Filant la métaphore de l'arrachement, Marine Le Pen a aussitôt réagi sur iTELE : "Quand on est président de la République, on doit arracher les Français à la misère, au chômage, à l'insécurité, au danger de l'islamisme fondamentaliste et on ne doit pas être un chef de parti."

 

Le "Toc de la classe politique"

"Le FN est devenu le Toc de la classe politique française. C'est le trouble obsessionnel compulsif. Dès qu'on leur tend un micro, ils n'ont aucune proposition si ce n'est lutter contre le Front national", a raillé la présidente du FN.

Son parti a d'ailleurs récemment dévoilé un tract sur le sujet. Au recto, les propositions du parti pour les départementales. Au verso, sur fond noir, en gros, "Le PS, l'UMP" et en plus petit, "l'UDI, le MoDem, les Verts, le Front de Gauche... proposent : 1/ de lutter contre le FN 2/ de lutter contre le FN 3/ de lutter contre le FN", etc.

 

Réactions des dirigeants FN sur les réseaux sociaux

Les dirigeants du FN ont embrayé rapidement sur twitter sur le même registre : "en dehors de sa lutte obsessionnelle contre le FN, Hollande a-t-il des idées pour sortir les Français de la crise?" s'est ainsi interrogé le vice-président du parti, Louis Aliot. "Après avoir traité des millions de Français de sans-dents, Hollande les assimile à de la mauvaise herbe", s'amuse aussi Eric Domard, conseiller spécial de Mme Le Pen.

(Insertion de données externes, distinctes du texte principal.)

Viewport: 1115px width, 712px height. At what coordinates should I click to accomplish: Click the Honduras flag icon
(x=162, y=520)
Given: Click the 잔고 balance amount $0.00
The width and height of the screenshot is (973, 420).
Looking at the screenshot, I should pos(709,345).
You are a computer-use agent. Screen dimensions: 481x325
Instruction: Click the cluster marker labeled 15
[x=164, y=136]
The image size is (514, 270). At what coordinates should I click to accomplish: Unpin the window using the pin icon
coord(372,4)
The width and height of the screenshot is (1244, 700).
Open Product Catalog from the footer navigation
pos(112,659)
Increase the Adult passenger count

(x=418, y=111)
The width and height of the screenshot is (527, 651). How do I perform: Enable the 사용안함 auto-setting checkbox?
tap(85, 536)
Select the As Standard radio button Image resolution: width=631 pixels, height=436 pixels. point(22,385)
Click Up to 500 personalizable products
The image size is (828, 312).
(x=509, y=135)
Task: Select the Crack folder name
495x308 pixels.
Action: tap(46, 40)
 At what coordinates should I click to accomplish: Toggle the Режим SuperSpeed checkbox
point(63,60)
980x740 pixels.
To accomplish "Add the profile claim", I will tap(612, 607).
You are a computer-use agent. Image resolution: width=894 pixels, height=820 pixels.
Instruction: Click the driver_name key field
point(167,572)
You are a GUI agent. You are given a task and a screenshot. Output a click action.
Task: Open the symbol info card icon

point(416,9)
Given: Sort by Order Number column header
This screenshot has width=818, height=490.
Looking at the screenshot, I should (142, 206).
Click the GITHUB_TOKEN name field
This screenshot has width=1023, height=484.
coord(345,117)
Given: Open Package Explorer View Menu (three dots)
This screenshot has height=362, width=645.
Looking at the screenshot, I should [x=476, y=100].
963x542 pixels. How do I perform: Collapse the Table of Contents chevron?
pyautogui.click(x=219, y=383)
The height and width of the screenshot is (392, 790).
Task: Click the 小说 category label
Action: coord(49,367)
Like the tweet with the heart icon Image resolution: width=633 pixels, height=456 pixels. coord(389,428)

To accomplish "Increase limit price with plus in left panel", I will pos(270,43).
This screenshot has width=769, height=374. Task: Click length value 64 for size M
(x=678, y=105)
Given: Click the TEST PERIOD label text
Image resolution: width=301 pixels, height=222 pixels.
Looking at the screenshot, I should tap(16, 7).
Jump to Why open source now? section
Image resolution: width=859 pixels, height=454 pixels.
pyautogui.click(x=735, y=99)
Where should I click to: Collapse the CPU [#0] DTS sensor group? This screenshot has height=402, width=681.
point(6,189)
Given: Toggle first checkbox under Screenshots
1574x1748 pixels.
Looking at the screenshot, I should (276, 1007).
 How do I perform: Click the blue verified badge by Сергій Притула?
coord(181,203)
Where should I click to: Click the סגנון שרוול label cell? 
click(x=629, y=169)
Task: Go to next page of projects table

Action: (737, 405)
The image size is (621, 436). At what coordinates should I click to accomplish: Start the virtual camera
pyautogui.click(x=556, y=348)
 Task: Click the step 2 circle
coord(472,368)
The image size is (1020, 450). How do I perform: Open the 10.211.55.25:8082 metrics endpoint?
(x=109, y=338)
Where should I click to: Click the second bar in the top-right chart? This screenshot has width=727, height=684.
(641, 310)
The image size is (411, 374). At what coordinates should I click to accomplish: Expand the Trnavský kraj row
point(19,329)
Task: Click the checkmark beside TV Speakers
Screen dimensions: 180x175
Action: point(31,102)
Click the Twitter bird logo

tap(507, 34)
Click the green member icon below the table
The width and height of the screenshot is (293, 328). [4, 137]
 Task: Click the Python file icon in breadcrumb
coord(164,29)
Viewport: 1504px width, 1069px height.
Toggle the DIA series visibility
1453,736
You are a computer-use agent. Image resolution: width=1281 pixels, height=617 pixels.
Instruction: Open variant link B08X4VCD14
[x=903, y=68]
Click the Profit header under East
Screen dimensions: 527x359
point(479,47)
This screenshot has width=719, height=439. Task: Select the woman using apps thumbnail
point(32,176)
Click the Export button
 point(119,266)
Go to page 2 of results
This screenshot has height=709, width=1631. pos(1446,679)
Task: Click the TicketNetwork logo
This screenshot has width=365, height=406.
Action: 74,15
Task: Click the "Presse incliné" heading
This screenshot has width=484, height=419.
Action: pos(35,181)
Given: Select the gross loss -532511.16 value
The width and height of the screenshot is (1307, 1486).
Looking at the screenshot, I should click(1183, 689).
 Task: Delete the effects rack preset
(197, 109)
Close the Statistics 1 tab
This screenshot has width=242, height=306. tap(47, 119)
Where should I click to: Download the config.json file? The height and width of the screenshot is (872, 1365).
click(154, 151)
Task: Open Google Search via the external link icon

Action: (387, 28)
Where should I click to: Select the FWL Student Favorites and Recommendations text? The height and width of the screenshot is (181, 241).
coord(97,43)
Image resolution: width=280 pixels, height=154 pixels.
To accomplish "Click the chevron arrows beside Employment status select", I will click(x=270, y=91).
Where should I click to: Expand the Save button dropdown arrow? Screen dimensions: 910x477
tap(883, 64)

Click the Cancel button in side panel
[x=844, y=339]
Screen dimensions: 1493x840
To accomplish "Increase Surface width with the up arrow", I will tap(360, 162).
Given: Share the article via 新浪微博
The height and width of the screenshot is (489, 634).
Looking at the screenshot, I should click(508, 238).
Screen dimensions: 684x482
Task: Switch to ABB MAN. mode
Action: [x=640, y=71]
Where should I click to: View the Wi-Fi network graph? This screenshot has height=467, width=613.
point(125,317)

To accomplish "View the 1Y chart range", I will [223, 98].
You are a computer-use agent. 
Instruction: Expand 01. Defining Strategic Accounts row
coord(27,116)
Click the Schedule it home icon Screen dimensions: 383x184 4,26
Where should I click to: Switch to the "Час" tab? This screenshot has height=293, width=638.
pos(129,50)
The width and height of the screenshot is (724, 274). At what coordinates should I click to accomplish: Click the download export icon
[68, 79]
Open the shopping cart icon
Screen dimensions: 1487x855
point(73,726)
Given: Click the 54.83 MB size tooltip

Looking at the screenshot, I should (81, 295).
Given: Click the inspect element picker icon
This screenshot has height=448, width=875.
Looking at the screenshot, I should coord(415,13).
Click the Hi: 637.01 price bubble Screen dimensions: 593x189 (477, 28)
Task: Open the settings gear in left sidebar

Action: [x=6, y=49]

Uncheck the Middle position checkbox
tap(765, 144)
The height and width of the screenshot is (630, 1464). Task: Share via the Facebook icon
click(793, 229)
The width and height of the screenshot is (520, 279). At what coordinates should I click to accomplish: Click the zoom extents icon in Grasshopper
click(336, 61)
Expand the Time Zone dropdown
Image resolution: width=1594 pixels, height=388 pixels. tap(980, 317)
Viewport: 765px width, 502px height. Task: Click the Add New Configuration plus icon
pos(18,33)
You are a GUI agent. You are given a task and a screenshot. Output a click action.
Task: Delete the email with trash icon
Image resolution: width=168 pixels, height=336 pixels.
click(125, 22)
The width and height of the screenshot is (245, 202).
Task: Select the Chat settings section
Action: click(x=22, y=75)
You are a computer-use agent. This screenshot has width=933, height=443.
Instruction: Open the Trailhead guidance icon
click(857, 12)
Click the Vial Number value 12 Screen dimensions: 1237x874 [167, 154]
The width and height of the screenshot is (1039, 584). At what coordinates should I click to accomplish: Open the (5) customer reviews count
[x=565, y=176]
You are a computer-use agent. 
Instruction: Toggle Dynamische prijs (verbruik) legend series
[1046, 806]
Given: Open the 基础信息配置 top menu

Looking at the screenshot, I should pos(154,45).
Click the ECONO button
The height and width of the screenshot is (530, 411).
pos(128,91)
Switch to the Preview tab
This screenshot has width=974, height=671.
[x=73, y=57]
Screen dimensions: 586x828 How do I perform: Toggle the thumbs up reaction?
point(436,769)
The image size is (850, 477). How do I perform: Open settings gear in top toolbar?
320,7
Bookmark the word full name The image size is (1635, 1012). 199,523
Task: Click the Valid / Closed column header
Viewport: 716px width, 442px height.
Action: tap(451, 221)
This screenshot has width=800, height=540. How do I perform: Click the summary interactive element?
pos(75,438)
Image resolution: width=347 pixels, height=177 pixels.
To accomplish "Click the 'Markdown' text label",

Mais avec cette phrase, Hollande ne fait pas que s'en prendre au FN, il répond au slogan de "FNPS" lancé lundi par son prédécesseur, Nicolas Sarkozy, salué par certains à l'UMP mais aussi vu comme une formule "réductrice" par François Fillon.

La numéro deux de l'UMP, Nathalie Kosciusko-Morizet, est-elle en accord avec cette "formule choc" et a conseillé sur RTL au chef de l'Etat de plutôt "parler d'économie, de chômage, de tout qu'il y aurait à faire et qu'il ne fait pas plutôt que faire des formules dans la presse".